Can Mike Trout hit .400? Photo: Jayne Kamin-Oncea-USA TODAY Sports
Bayes Rule allows the calculation of a difficult to measure conditional probability in terms of easier to measure probabilities. I use batting average to remember the rule:
p(H|AB) = p(AB|H)*p(H)/p(AB)
The first term is call the prior. It can be thought of as the percentage of time the probability happens. If it is a rare event, the probability of ever seeing p(H)/p(AB) is low, even if the quotient is high. In the case of batting average, the prior is 1.0, since every every hit is an at bat. So:
p(H|AB) = 1.0*p(H)/p(AB) = (H/PA)/(AB/PA) = H/AB
Which is how we think of batting average. I do like the previous step, that shows batting average as a ratio of probabilities. Tony Gwynn and Wade Boggs owned similar batting averages, Gwynn had a higher H/PA, Boggs had a lower AB/PA, so things evened out. The players with high BAs usually have a higher H/PA and a lower AB/PA compared to the league.
We can use Bayes to look at BABIP as well, batting average on balls in play. I always find balls in play to be a bit ambiguous. In this instance, we’re talking about balls in play that stay in the field of play, so we eliminate home runs. So while we usually express BABIP* as (Hits-HR)/(AB-(HR+K)), we can also express it like this:
BABIP = p(H|InP) = p(InP|H)*p(H)/p(InP)
*I’m calling these calculations batting average, but in reality they are looking at probabilities based on plate appearances, not at bats. I tend to call those hit averages. For BABIP, there is very little difference between the two. For the purposes of this article, I’m keeping the names the same, and in the end it won’t make much difference.
If we break this down, the prior, p(InP|H) is simply the fraction of non-home run hits. So BABIP is hits per ball in play, reduced by the prior. One way to generate a high BABIP is own a high probability of getting a hit with a low probability of putting the ball in play, and a high probability that the hit is not a home run.
We can also express BABnIP, batting average on balls not in play in a similar fashion (~ signifies a logical not):
BABnIP = p(H|~InP) = p(~InP|H)*p(H)/p(~InP)
The prior here represents the proportion of hits that are home runs, since home runs are the only hits not in play. We can also figure out p(K|~InP), but the prior there is trivial, since all strikeouts are ball not in play. The probability is therefore the number of strikeouts divided by the number of non-in play plate appearances (HR+BB+HBP+K).

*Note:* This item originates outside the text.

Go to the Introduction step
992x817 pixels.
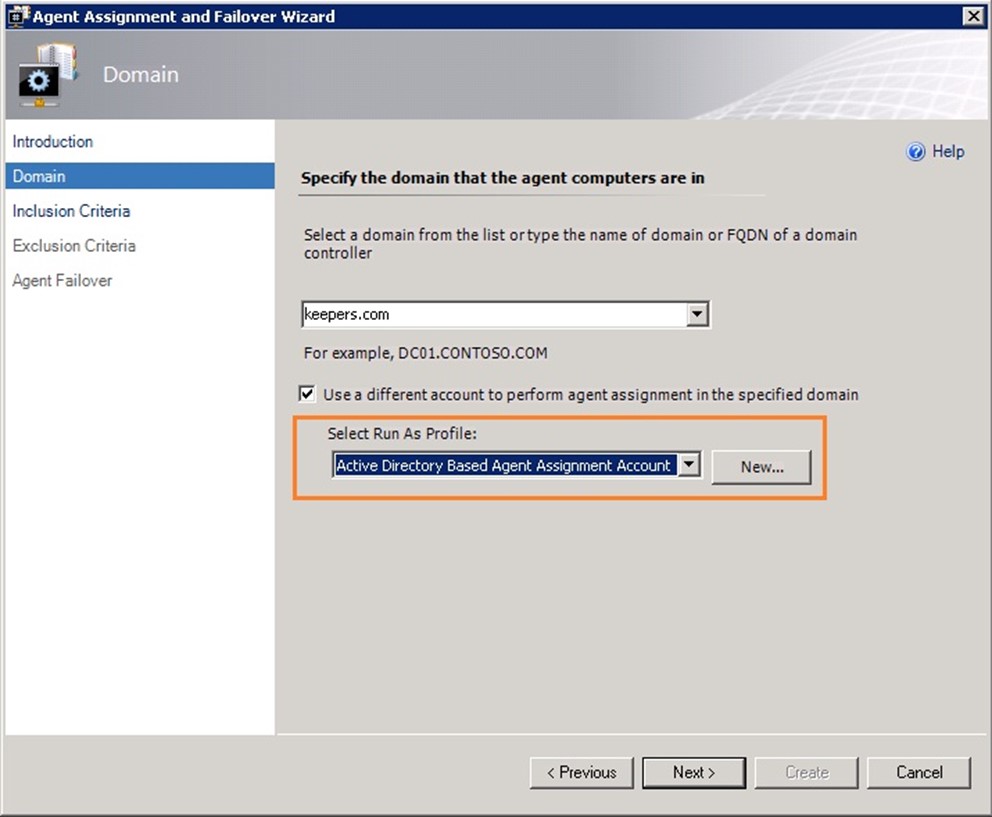coord(53,141)
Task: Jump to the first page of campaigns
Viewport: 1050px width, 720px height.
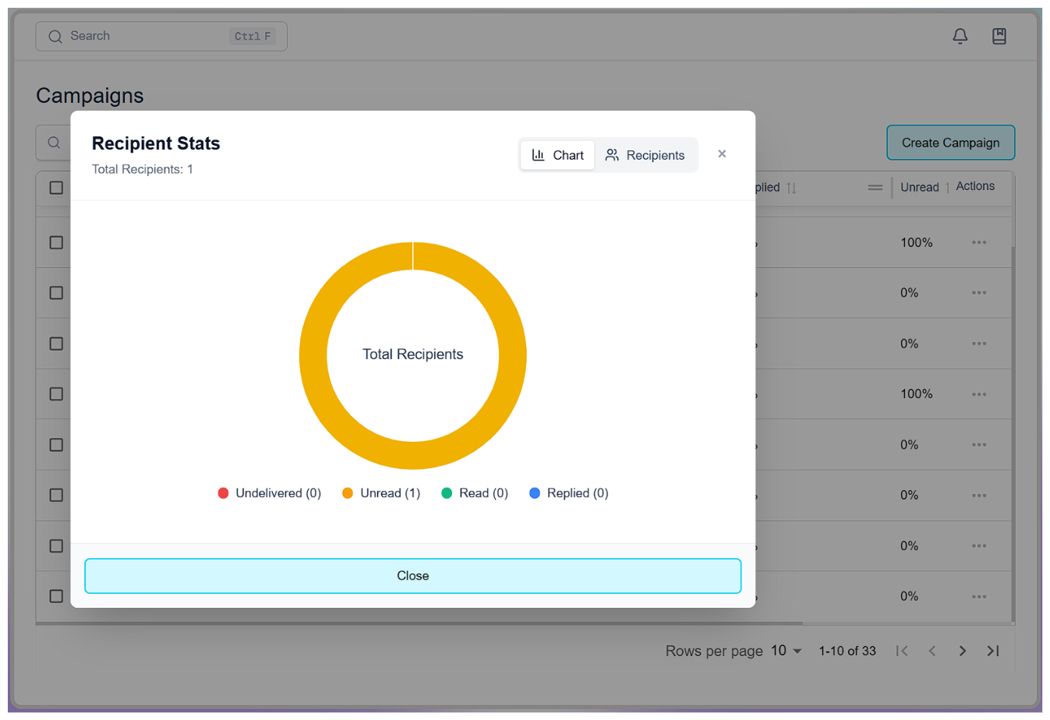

We now have three probabilities that help us describe the hitter:
- His BABIP, which we can think of as a limiting quantity. For most players, BABIP places a ceiling on their batting average.
- KBnIP, which knocks down BABIP. Strikeouts cost batters BABIP hits. If someone has a BABIP of .300, ten strikeouts will cost him three hits, lowering his batting average.
- BABnIP, which represents the player’s ability to hit home runs. Home runs can make up for hits lost to strikeouts.
In fact, if HR/(HR+K) = BABIP, the batter has balanced his negatives and positives and will hit his BABIP! As that ratio grows so does a player’s batting average. Let’s call that the HR-K-Ratio. When the HR-K-Ratio is above a player’s BABIP, his balls not in play are increasing his batting average. (I’m going to calculate this using BABnIP as HR and KBnIP as strikeouts.)
This google spreadsheet looks at eleven different player seasons to show how various players arrive at their final batting averages. The players on the list who came closest to balancing their BABIP, HR, and strikeouts were Mark McGwire in 1998 and Dave Kingman in 1979, both low average sluggers. The two people I’d like you to pay the most attention, however, are Ted Williams in 1941 and Ty Cobb in 1911. Both hit over .400 that season.
The two approached .400 very differently. Cobb played in an era of few home runs, so to hit .400, a player needed an extremely high BABIP. Cobb came through with a .436 mark. Ty was fast, and may have been the ultimate bat control hitter. He tried to direct his batted balls to spots where they would be difficult to field, or where he could beat them out with his left-handed speed. Think of an extreme Ichiro Suzuki. Cobb only hit eight home runs, and both his strikeout and walk numbers were low. Although his Ks were low, they managed to hurt his batting average, as he hit .420 for the season.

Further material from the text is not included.